Por exemplo, empresas como a Unilever integraram estas proteínas em gelados, resultando em texturas melhoradas e num processo de congelação-descongelação melhorado. Mas as aplicações potenciais não param por aí.
Como conclui Holmstrup: “A longo prazo, este efeito poderia ser utilizado em conexão com a criopreservação de órgãos transplantados. Outras indústrias, como a aeroespacial e de turbinas eólicas, também fizeram experiências com as proteínas. Eles esperam que as proteínas possam proteger as asas do congelamento e da necessidade de serem descongeladas.”
Ao compreender o triunfo evolutivo do colêmbolo, não só obtemos uma visão do rico passado do nosso planeta, mas também obtemos inspiração para avanços tecnológicos no nosso futuro.
Mais sobre o período Ordoviciano
Mergulhe profundamente na linha do tempo geológica da Terra e você encontrará o Período Ordoviciano. Abrangendo aproximadamente 485 a 443 milhões de anos atrás, esta época, após o Período Cambriano, pinta um quadro vívido de um mundo em constante evolução.

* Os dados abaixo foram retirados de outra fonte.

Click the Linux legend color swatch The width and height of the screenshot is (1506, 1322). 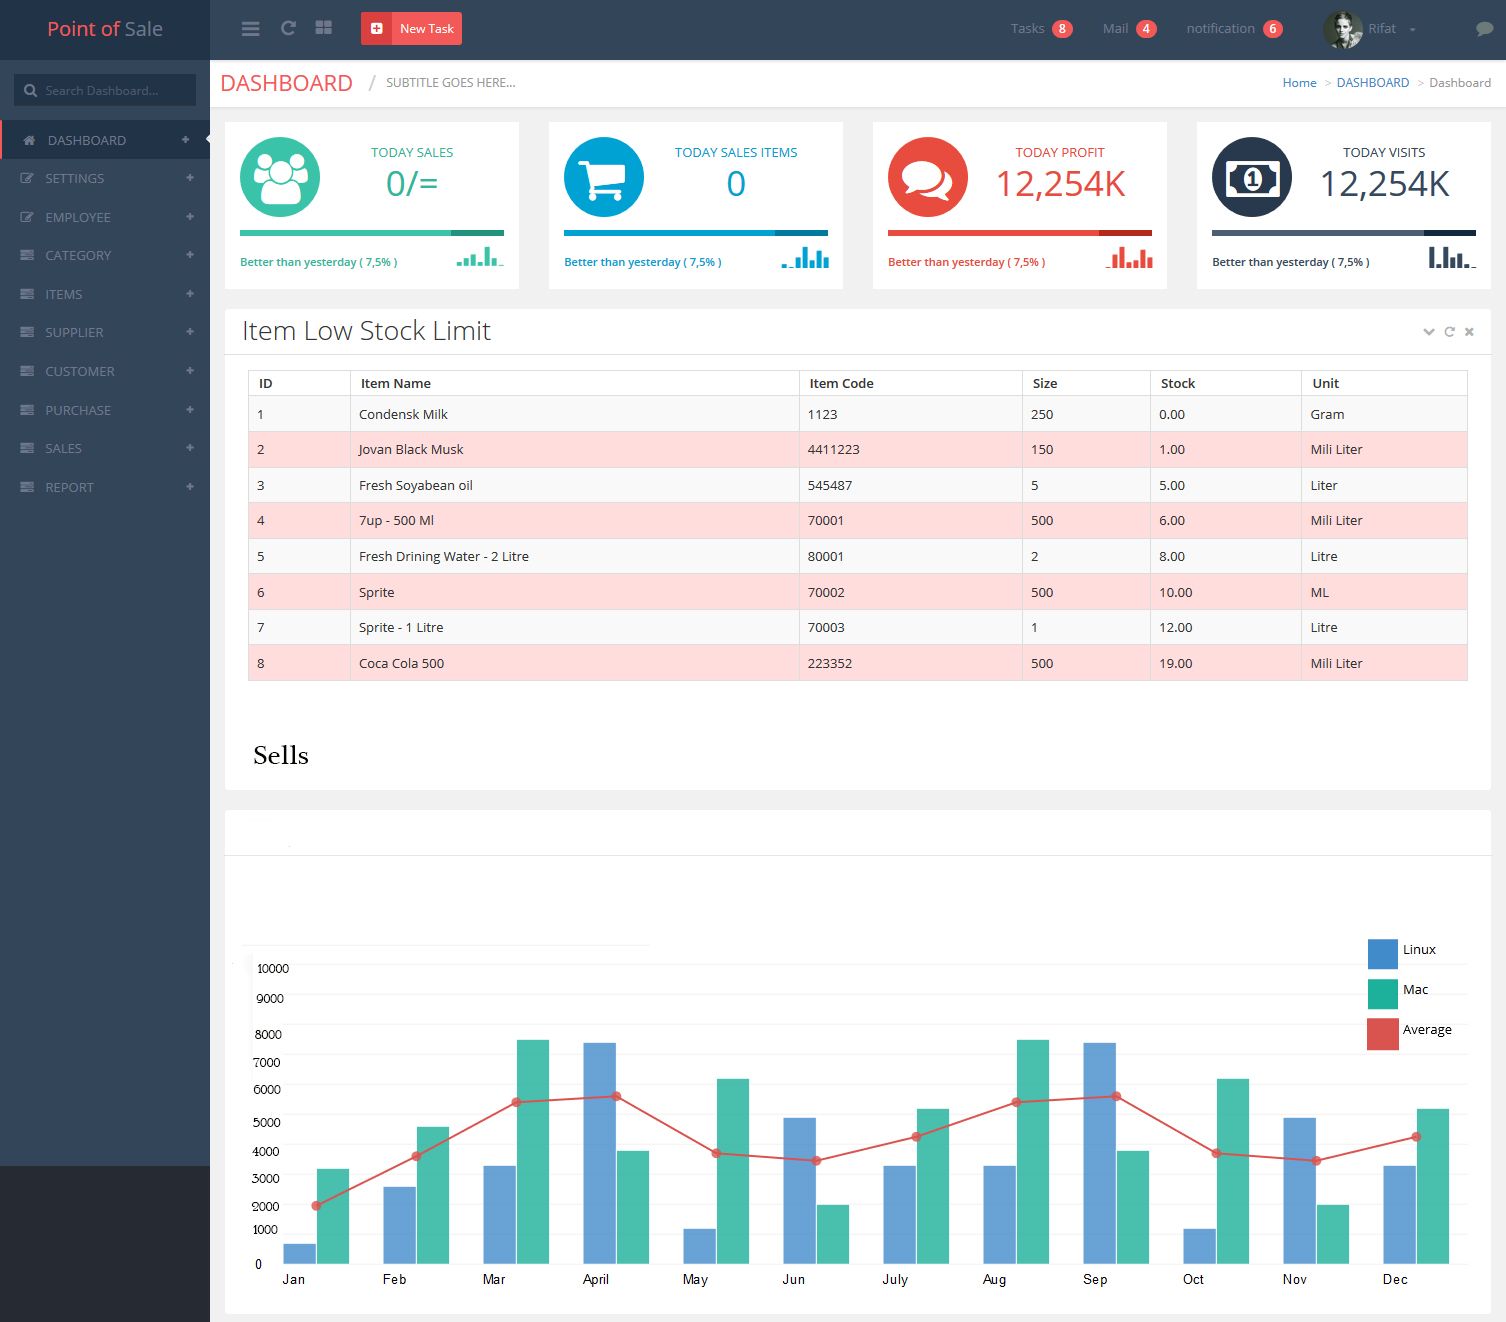pos(1382,953)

Uma vida marinha florescente
O Período Ordoviciano apresentou principalmente uma explosão na vida marinha. Os oceanos cobriram a grande maioria da superfície da Terra e, dentro destas águas primordiais, diversas espécies marinhas prosperaram. Trilobitas, braquiópodes, graptólitos e nautilóides dominaram os oceanos. Notavelmente, os corais começaram a construir os primeiros sistemas de recifes significativos, lançando as bases para um ecossistema que reconhecemos e valorizamos hoje.
No entanto, não se tratava apenas dos animais. As primeiras evidências de algas verdes surgiram nesse período, indicando o início da vida vegetal que mais tarde colonizaria a terra. O plâncton marinho diversificou-se, o que levou a um aumento significativo na quantidade total de vida. Esta diversificada rede alimentar marinha preparou o terreno para a rápida evolução e proliferação de organismos predadores.
Avanços na dinâmica dos oceanos
Os continentes do mundo passaram por transformações significativas durante o Ordoviciano. O supercontinente conhecido como Gondwana estava numa lenta jornada em direção ao Pólo Sul. Esta migração desempenhou um papel fundamental na formação dos padrões oceânicos e do nível do mar. À medida que Gondwana se aproximava do pólo, seguiu-se um arrefecimento global, preparando o terreno para a eventual era glacial do período.
A ascensão dos peixes
Os peixes, embora muito antigos, surgiram pela primeira vez durante o Período Ordoviciano. Embora estes primeiros peixes não possuíssem mandíbulas, eles ainda representavam um avanço evolutivo significativo, marcando o início do domínio dos vertebrados nos períodos seguintes. Esses primeiros peixes dependiam principalmente da alimentação por filtração, com seus corpos moles navegando nas profundezas dos antigos oceanos.
A vida dá os primeiros passos em terra
Embora os mares do Ordoviciano fervilhassem de vida, a terra permaneceu praticamente árida. Porém, no final do período, as primeiras evidências de vida na terra começaram a surgir. As primeiras plantas não vasculares, chamadas briófitas, provavelmente criaram raízes em paisagens terrestres. Estes primeiros passos em terra abririam o caminho para as plantas e animais mais avançados que mais tarde dominariam os períodos Siluriano e Devoniano.
Uma conclusão congelante
O Período Ordoviciano não terminou silenciosamente. O movimento de Gondwana sobre o Pólo Sul levou a uma glaciação generalizada. Este arrefecimento global causou uma queda no nível do mar, o que, combinado com outros factores ainda não confirmados, desencadeou a extinção em massa do Ordoviciano. Este evento catastrófico destruiu quase 60% dos géneros de invertebrados marinhos e 85% das espécies de invertebrados marinhos.
No entanto, apesar da sua conclusão assustadora, o Período Ordoviciano continua a ser significativo pelas suas contribuições para a história evolutiva da Terra. Mostrou a diversificação e o domínio da vida marinha, viu o surgimento dos primeiros peixes e plantas terrestres e passou por mudanças geológicas significativas que moldaram a Terra como a conhecemos.
O legado do Período Ordoviciano oferece-nos uma compreensão profunda da história dinâmica do nosso planeta e da intrincada rede de vida que ele nutre.